- [Description of the task]: Return each line of the rows below that contains the string "View", matching case exactly.

┌──

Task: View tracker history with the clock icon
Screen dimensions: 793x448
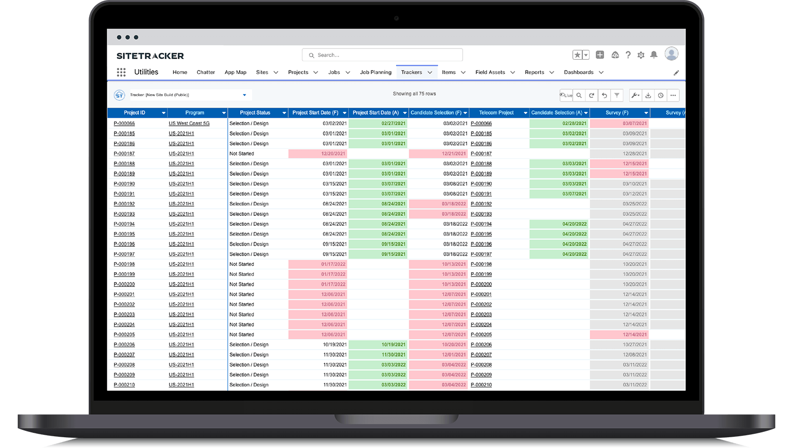Action: coord(661,95)
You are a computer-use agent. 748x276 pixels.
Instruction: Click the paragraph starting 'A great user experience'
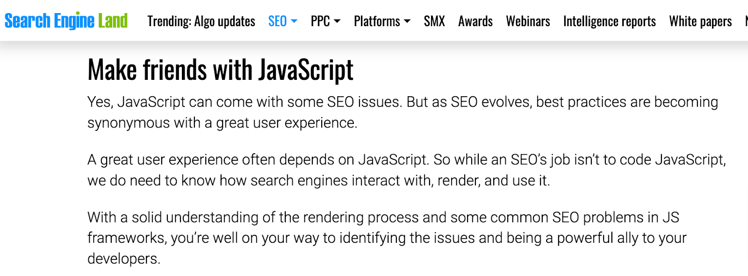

└──

- [Solution]:
Task: View tracker history with the clock icon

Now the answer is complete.